KUALA LUMPUR, Malaysia – Malaysia’s top court on Monday upheld a government ban forbidding non-Muslims from using “Allah” to refer to God, rejecting an appeal by the Roman Catholic Church that argued that the ban failed to consider the rights of minorities in the mostly Muslim nation.

The Federal Court ruled in a 4-3 decision that the church’s newspaper has no grounds to appeal a lower court decision last year that kept it from using “Allah” in its Malay-language weekly publication.

Allah is the Arabic word for God and commonly used in the Malay language to refer to God.
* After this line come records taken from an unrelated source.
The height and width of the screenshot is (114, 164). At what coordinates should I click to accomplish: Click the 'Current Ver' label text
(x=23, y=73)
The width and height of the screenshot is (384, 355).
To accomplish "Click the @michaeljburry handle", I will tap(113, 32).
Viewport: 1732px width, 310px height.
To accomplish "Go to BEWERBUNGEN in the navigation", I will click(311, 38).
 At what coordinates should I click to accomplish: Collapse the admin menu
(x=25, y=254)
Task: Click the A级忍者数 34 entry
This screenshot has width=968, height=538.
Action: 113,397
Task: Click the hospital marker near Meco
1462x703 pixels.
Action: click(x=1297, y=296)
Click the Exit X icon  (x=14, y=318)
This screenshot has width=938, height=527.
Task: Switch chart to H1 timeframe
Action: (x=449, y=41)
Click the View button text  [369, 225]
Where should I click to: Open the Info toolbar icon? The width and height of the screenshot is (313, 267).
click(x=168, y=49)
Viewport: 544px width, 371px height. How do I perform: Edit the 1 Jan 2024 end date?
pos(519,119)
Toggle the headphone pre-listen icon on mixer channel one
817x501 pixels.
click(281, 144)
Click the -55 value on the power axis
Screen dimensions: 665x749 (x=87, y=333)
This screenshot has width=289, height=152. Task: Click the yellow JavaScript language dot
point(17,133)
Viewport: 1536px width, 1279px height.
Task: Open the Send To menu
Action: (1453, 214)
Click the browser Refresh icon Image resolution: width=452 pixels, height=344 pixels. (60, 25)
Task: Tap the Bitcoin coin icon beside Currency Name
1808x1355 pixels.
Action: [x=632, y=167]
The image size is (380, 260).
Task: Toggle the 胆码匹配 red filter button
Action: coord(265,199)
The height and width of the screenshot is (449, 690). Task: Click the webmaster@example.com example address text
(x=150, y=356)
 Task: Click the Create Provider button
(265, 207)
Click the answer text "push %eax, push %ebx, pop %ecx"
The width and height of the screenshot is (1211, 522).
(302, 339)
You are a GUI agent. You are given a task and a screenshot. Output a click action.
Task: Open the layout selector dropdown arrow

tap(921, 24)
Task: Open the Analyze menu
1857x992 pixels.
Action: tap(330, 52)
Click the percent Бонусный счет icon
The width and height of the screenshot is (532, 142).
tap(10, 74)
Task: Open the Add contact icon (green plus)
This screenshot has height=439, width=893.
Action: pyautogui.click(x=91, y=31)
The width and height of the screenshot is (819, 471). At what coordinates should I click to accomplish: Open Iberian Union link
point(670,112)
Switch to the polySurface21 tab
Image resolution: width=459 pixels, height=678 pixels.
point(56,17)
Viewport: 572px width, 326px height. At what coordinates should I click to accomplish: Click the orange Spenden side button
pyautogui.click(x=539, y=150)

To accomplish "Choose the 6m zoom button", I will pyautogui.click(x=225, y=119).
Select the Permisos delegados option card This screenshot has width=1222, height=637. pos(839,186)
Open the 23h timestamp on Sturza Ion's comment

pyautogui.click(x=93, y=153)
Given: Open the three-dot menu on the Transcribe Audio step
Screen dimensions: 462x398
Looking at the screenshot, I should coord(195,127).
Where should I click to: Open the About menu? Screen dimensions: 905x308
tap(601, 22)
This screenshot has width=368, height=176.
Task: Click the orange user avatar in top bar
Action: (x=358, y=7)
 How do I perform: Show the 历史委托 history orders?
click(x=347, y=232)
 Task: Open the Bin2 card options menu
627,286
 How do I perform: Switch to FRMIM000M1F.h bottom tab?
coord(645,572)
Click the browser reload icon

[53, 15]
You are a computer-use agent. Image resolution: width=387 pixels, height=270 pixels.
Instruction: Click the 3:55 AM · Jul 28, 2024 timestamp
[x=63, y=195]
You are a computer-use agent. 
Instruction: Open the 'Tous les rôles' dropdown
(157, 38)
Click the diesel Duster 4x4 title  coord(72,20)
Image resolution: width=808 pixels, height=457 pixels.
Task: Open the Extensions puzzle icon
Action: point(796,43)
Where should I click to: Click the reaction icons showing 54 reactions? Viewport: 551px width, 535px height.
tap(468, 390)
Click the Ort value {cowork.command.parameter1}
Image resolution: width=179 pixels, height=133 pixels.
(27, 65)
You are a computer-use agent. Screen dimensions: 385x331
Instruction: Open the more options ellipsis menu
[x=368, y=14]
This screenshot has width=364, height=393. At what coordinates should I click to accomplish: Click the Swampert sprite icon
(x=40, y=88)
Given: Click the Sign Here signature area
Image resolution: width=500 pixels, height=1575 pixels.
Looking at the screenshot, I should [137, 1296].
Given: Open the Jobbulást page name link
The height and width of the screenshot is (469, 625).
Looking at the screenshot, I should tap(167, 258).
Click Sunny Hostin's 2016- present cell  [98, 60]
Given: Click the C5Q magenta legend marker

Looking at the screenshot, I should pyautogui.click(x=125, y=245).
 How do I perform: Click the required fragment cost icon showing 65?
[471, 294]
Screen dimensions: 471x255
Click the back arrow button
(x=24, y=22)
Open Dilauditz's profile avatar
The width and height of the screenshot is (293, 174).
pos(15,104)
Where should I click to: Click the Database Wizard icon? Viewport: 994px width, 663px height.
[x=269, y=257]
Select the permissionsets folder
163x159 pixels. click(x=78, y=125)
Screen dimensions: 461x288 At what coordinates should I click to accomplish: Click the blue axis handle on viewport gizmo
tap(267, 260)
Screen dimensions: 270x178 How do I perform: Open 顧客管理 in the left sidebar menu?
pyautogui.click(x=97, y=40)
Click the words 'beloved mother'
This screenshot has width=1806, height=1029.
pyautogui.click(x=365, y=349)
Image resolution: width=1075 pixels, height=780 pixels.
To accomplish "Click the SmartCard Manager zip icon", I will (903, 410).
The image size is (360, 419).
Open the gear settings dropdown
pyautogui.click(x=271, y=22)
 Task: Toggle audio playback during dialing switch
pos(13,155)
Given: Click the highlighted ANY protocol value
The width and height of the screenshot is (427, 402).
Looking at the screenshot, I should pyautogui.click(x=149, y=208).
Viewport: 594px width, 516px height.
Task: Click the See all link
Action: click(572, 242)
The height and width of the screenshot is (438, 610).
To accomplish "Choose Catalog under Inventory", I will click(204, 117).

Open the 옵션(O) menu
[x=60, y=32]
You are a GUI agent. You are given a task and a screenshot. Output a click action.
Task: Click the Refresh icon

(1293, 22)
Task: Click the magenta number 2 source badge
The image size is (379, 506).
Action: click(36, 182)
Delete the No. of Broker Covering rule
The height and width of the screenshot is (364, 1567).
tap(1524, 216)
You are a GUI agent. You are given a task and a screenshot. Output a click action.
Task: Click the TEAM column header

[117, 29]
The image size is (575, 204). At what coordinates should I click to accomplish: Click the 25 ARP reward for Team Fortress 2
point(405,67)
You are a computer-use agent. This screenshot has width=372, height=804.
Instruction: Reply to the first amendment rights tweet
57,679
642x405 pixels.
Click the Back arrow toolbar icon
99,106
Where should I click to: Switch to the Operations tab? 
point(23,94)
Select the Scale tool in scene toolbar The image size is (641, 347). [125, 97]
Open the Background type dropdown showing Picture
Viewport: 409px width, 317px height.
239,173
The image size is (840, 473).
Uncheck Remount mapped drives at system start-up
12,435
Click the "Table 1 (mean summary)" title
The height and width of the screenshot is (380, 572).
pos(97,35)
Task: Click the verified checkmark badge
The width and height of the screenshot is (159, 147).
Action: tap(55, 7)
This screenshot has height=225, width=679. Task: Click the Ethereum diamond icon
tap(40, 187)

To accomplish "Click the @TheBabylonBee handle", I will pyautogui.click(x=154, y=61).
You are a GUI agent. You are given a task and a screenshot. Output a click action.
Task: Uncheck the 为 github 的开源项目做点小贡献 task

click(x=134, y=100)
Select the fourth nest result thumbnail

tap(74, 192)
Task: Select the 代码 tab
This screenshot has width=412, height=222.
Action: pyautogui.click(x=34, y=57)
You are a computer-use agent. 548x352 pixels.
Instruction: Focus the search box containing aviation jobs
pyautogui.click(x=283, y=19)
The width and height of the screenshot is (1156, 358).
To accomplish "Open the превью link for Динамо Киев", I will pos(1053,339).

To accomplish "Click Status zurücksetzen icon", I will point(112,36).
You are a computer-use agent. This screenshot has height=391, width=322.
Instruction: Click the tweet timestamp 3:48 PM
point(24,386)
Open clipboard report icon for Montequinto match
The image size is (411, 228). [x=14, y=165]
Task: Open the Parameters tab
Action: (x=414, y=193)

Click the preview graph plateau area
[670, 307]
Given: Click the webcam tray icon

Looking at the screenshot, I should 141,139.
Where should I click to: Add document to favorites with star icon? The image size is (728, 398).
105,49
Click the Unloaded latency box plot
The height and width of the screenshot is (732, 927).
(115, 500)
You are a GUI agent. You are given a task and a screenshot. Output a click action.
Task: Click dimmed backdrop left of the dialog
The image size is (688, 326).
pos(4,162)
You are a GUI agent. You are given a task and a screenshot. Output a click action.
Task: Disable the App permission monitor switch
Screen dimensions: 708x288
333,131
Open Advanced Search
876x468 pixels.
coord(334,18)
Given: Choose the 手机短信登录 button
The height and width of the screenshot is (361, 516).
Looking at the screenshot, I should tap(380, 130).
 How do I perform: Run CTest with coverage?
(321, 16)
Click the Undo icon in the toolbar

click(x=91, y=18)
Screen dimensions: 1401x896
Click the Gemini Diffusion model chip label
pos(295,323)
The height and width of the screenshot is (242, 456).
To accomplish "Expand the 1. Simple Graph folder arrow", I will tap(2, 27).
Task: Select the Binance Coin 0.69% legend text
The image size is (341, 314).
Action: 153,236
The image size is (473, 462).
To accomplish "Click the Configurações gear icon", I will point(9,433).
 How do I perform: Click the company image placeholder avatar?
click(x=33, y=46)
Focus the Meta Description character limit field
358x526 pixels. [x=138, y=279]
The government says Allah should be reserved exclusively for Muslims — who make up nearly two-thirds of the country’s 29 million people — because if other religions use it that could confuse Muslims and lead them to convert.

Christian representatives deny this, saying that Christians, many of whom live on Borneo island, have long used the word to refer to God in their Bibles and songs before authorities sought to enforce the ban in recent years.

“We are disappointed. The four judges who denied us the right to appeal did not touch on fundamental basic rights of minorities?,” said Rev. Lawrence Andrew, editor of the Catholic newspaper, The Herald.